Вторая, совершенно неожиданная часть книги, откуда я и взяла стихотворение «Феминизм…», не случайно названа «Логика драматургии». Если жизнь такова, какова она есть, и никакими поэтическими заклинаниями ее не исправить, то именно «знанье несвободы» позволяет автору стать сознательным участником пьесы, живущей по собственной логике, смело в эту логику всмотреться и, более того, как бы встроиться. «Сменить коня», включиться в эти игры, игры «свободы», снова надеть маску. Не хотите традиции — получайте верлибр.

Удивительно, но именно верлибр помогает Елагиной совершенно освободиться и сыграть себя «другую». Верлибр вообще форма, требующая ответственности. Так вот, она вполне за себя отвечает, ее высказывание весомо и парадоксально. Ключом ко всему разделу мне показалось простое с виду стихотворение «Глажу ночные рубашки». Здесь вещи, эти «патологические долгожители», превращаются в домашний некрополь, банк памяти. Наглаживая ворох чиненого-перечиненого белья, героиня вспоминает об ушедших — матери, подругах. Финальная строчка — «а европейцы, говорят, / вообще не гладят нижнее белье — / экономят электричество». Экономия электричества, она же экономия души, — разве это не главная «фишка» нового времени?

Стихотворение «Кольца» хочется процитировать целиком:

О, серебряный экуменизм правой кисти!

Санскритской мантрой украшен мизинец,

греческий строгий меандр

язычески поблескивает на безымянном,

а христианское реченье

по-хозяйски возлежит на среднем.

И всем хорошо.

Опять провокативная двойственность, как в «Феминизме…». С одной стороны, налицо то самое пространство свободы, где сакральные знаки всех религий сведены к гламурным украшениям, и именно в этом состоянии «всем хорошо». С другой стороны, тонкие смыслы слов и символов в такой микс-культуре уже не улавливаются, они безвозвратно потеряны (скажем, санскрит не имеет отношения к экуменизму, но это мало волнует говорящего), отчего не утратившим языка читателям становится грустно.

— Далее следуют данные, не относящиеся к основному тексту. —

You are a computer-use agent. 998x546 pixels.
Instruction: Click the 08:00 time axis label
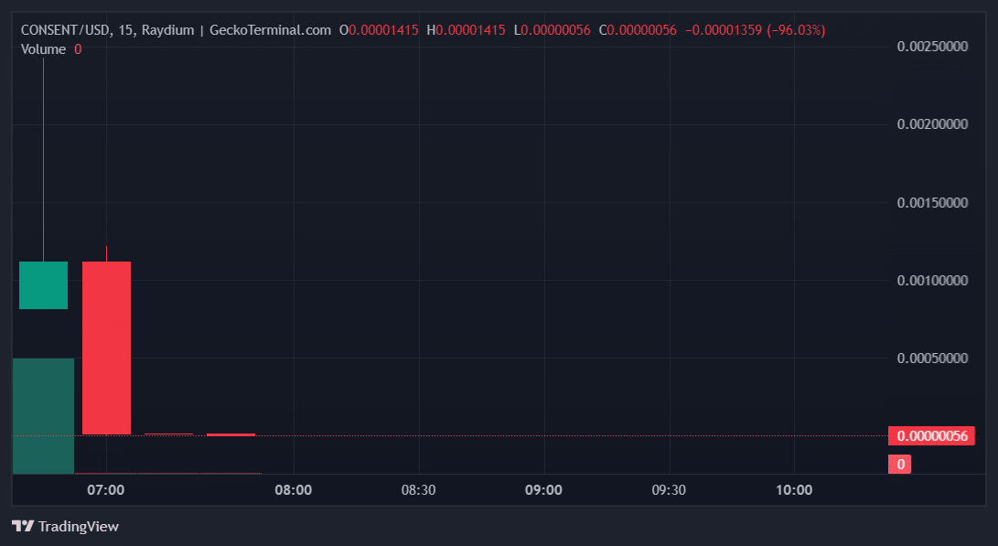pos(294,490)
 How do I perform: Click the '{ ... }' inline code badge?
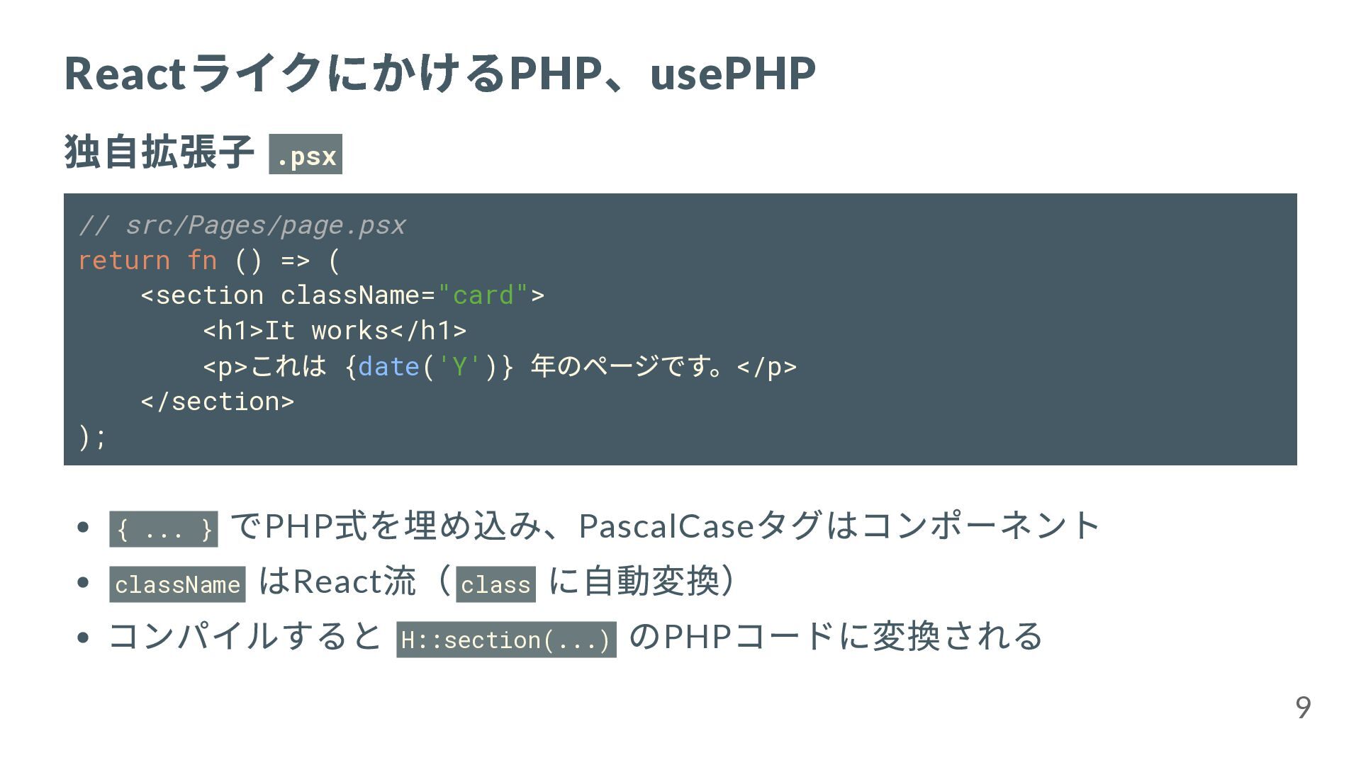pos(164,529)
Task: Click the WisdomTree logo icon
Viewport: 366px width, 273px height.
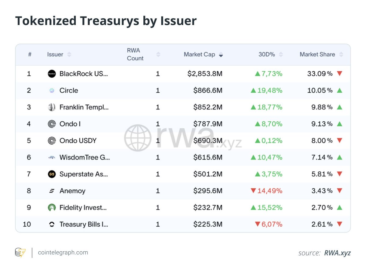Action: click(x=52, y=157)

Циклы «Конспективные изложения», «Безблагодатность дара» точно так же работают не только со штампами массового сознания, но и с теми смыслами, которые за ними стоят.

Забавен «Фестиваль верлибра» — череда узнаваемых шаржей на голых королей, всегда готовых постоять перед прицелом телевизионщиков, в то время как автор хороших стихов тихо уходит, и его уже не догнать. А может быть, это и автошарж?

«Гимнические песни» и парадоксальны, и в глубине ироничны. Это же чистые перевертыши — например: «Что может быть уютней / бездны отчаяния» — или: «Что может быть комфортней / затяжной депрессии». «Слабые духом действуют» — со знаком плюс это понимать или со знаком минус? А как хотите, по-разному.

Третья часть книги так и называется — «Разночтения». Хотя читается она как раз совершенно однозначно: порезвились на манеже — и хватит. Никаких верлибров. Здесь Елагина опять возвращается к традиционному стиху, который после ярких и эпатажных текстов второй части кажется еще более скромным и приглушенным.

Справедливости я ожидала от Бога

И радости от бытия,

Но сказал мне голос: не слишком ли много

Желаешь ты, дщерь моя?

Искомого рая не существует в природе, но вера в «пасхальное чудо» не изменяет нам. Так и происходит жизнь — как есть, «не благодаря, а вопреки», зато в процессе движения обнажается другой горизонт, другое пространство — где можно «как молитвы, всласть, твердить стихотворенья», где «мы пред Богом одни».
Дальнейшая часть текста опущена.